Present all of these records as a numbered list, one line per item, and leave out the blank lines.

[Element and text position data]
----
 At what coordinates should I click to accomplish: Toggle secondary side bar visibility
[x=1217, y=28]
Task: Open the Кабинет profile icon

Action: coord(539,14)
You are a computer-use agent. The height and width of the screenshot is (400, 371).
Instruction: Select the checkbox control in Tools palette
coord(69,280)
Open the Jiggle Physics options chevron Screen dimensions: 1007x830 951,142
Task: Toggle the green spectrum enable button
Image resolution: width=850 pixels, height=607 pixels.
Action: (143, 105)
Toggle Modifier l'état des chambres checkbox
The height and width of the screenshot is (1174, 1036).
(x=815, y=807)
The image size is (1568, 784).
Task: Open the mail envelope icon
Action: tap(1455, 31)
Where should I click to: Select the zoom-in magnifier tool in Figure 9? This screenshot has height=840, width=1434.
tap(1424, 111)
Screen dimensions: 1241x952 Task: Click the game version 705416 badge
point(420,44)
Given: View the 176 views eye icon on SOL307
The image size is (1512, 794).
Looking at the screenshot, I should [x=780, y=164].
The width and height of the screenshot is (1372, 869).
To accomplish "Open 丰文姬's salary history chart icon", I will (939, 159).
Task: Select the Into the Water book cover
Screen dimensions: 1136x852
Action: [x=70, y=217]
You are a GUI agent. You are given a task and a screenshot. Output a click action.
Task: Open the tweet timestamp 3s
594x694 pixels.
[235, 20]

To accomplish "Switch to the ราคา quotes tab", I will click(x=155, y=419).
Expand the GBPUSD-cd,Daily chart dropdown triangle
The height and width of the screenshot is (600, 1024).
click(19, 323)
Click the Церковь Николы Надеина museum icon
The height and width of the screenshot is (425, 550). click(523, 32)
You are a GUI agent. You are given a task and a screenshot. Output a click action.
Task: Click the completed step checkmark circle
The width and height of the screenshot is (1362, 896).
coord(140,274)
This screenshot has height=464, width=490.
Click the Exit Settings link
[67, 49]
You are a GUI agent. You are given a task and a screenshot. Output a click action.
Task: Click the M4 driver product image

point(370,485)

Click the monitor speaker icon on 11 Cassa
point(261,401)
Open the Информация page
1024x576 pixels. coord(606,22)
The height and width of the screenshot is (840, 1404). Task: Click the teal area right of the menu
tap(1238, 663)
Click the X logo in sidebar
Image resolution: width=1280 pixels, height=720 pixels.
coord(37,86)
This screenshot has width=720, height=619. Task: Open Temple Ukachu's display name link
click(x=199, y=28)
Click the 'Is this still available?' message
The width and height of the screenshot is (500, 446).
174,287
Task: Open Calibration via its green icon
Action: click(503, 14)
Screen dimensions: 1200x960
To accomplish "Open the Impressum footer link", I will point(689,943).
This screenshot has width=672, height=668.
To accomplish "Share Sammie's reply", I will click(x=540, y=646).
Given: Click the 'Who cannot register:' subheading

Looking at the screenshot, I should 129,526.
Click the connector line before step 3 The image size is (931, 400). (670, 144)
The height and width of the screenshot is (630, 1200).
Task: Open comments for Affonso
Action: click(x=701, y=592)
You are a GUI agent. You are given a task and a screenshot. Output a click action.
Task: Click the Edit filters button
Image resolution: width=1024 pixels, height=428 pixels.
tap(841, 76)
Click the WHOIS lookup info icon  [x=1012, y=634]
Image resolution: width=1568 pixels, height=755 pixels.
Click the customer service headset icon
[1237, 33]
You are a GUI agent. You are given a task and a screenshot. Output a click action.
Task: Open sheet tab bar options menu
----
▸ **Exercise solution**:
1.  At what coordinates should I click to accomplish: Toggle secondary side bar visibility
2. [x=1217, y=28]
3. Task: Open the Кабинет profile icon
4. Action: coord(539,14)
5. You are a computer-use agent. The height and width of the screenshot is (400, 371).
6. Instruction: Select the checkbox control in Tools palette
7. coord(69,280)
8. Open the Jiggle Physics options chevron Screen dimensions: 1007x830 951,142
9. Task: Toggle the green spectrum enable button
10. Image resolution: width=850 pixels, height=607 pixels.
11. Action: (143, 105)
12. Toggle Modifier l'état des chambres checkbox
13. The height and width of the screenshot is (1174, 1036).
14. (x=815, y=807)
15. The image size is (1568, 784).
16. Task: Open the mail envelope icon
17. Action: tap(1455, 31)
18. Where should I click to: Select the zoom-in magnifier tool in Figure 9? This screenshot has height=840, width=1434.
19. tap(1424, 111)
20. Screen dimensions: 1241x952 Task: Click the game version 705416 badge
21. point(420,44)
22. Given: View the 176 views eye icon on SOL307
23. The image size is (1512, 794).
24. Looking at the screenshot, I should [x=780, y=164].
25. The width and height of the screenshot is (1372, 869).
26. To accomplish "Open 丰文姬's salary history chart icon", I will (939, 159).
27. Task: Select the Into the Water book cover
28. Screen dimensions: 1136x852
29. Action: [x=70, y=217]
30. You are a GUI agent. You are given a task and a screenshot. Output a click action.
31. Task: Open the tweet timestamp 3s
32. 594x694 pixels.
33. [235, 20]
34. To accomplish "Switch to the ราคา quotes tab", I will click(x=155, y=419).
35. Expand the GBPUSD-cd,Daily chart dropdown triangle
36. The height and width of the screenshot is (600, 1024).
37. click(19, 323)
38. Click the Церковь Николы Надеина museum icon
39. The height and width of the screenshot is (425, 550). click(523, 32)
40. You are a GUI agent. You are given a task and a screenshot. Output a click action.
41. Task: Click the completed step checkmark circle
42. The width and height of the screenshot is (1362, 896).
43. coord(140,274)
44. This screenshot has height=464, width=490.
45. Click the Exit Settings link
46. [67, 49]
47. You are a GUI agent. You are given a task and a screenshot. Output a click action.
48. Task: Click the M4 driver product image
49. point(370,485)
50. Click the monitor speaker icon on 11 Cassa
51. point(261,401)
52. Open the Информация page
53. 1024x576 pixels. coord(606,22)
54. The height and width of the screenshot is (840, 1404). Task: Click the teal area right of the menu
55. tap(1238, 663)
56. Click the X logo in sidebar
57. Image resolution: width=1280 pixels, height=720 pixels.
58. coord(37,86)
59. This screenshot has width=720, height=619. Task: Open Temple Ukachu's display name link
60. click(x=199, y=28)
61. Click the 'Is this still available?' message
62. The width and height of the screenshot is (500, 446).
63. 174,287
64. Task: Open Calibration via its green icon
65. Action: click(503, 14)
66. Screen dimensions: 1200x960
67. To accomplish "Open the Impressum footer link", I will point(689,943).
68. This screenshot has width=672, height=668.
69. To accomplish "Share Sammie's reply", I will click(x=540, y=646).
70. Given: Click the 'Who cannot register:' subheading
71. Looking at the screenshot, I should 129,526.
72. Click the connector line before step 3 The image size is (931, 400). (670, 144)
73. The height and width of the screenshot is (630, 1200).
74. Task: Open comments for Affonso
75. Action: click(x=701, y=592)
76. You are a GUI agent. You are given a task and a screenshot. Output a click action.
77. Task: Click the Edit filters button
78. Image resolution: width=1024 pixels, height=428 pixels.
79. tap(841, 76)
80. Click the WHOIS lookup info icon  [x=1012, y=634]
81. Image resolution: width=1568 pixels, height=755 pixels.
82. Click the customer service headset icon
83. [1237, 33]
84. You are a GUI agent. You are given a task and a screenshot. Output a click action.
85. Task: Open sheet tab bar options menu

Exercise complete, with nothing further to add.